Key research themes
1. How does pluralism inform the conceptualization of music and its semiotic interpretation in scientific inquiry?
This research area investigates the diverse and sometimes conflicting conceptions of music arising from multiple scientific disciplines. It emphasizes pluralism as a framework that acknowledges complementary and antagonistic definitions of music, suggesting that no single definition is universally applicable. Within musical semiology, this plurality impacts how music is studied, modeled, and interpreted across contexts, highlighting the need to integrate distinct semiotic approaches tied to diverse research agendas.
2. What are the roles of structure, context, and listener interaction in the generation of musical meaning within semiotic frameworks?
This theme explores the interaction between musical structures (such as melody, harmony, and notation), the cultural and historical contexts of music, and the active interpretative role of listeners or performers in meaning-making processes.
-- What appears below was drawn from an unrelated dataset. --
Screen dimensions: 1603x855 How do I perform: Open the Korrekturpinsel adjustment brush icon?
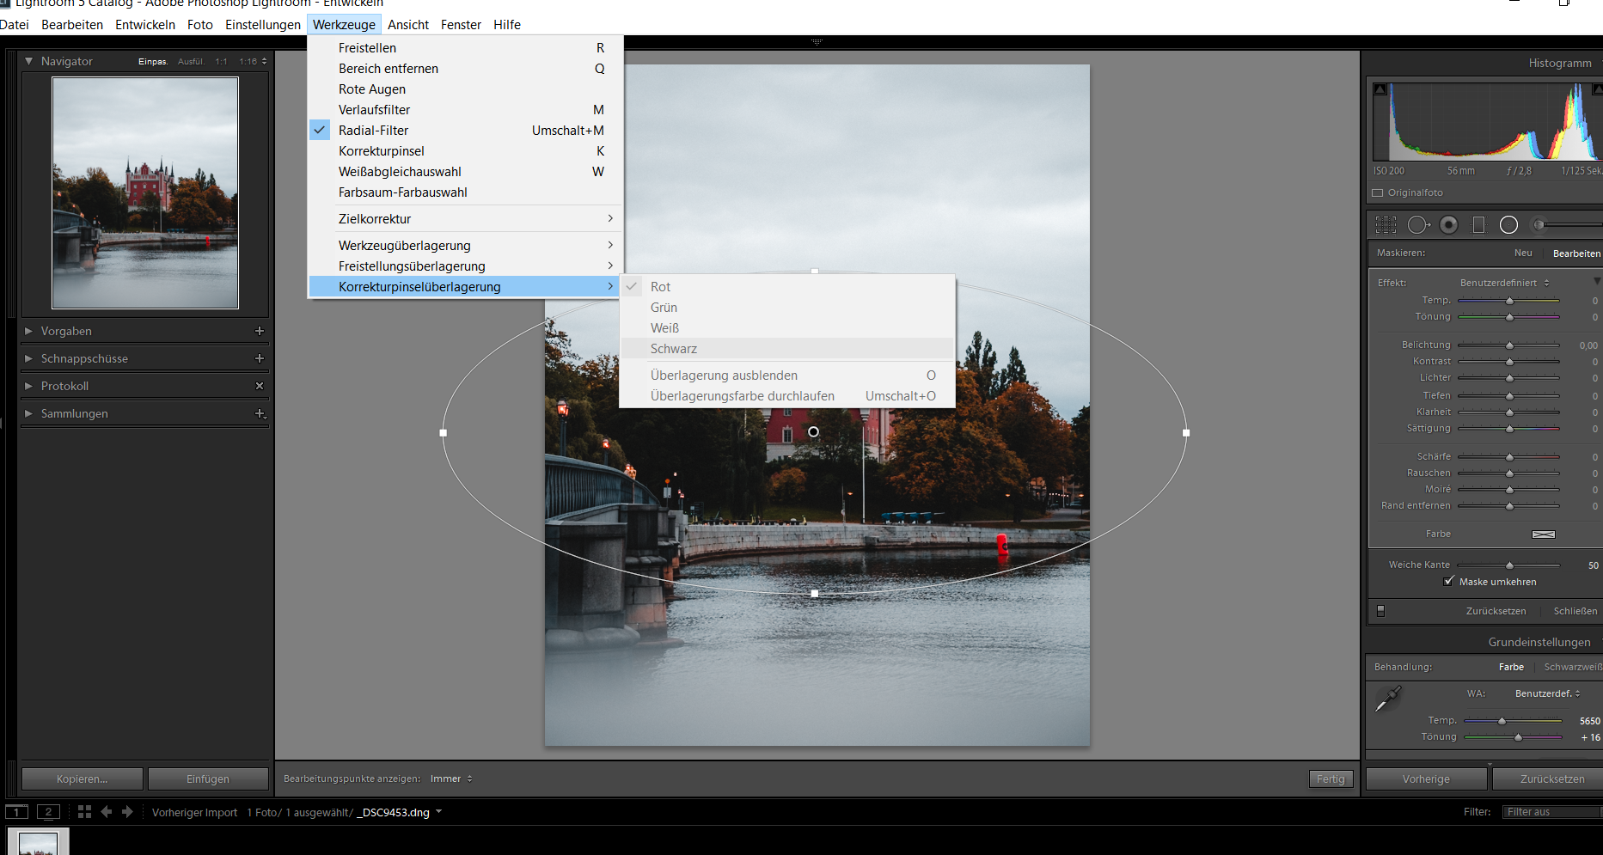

It challenges structuralist views that locate meaning solely within musical objects, emphasizing instead the dynamic, relational, and subjective dimensions of musical semiosis that arise through listener engagement, cognitive framing, and socio-cultural factors.
3. How do philosophical and interdisciplinary approaches advance the understanding of music semiotics and its cognitive, cultural, and ethical dimensions?
This research theme investigates how philosophical frameworks, cognitive science findings, historical perspectives, and interdisciplinary methods contribute to the theory and practice of musical semiology. It includes examining music’s ethical implications, its evolutionary and human-specific cognitive adaptations, semiotic relations beyond language, and reflexivity in semiotic and analytical frameworks. Such diverse approaches enrich the interpretative and theoretical scope of musical semiotics.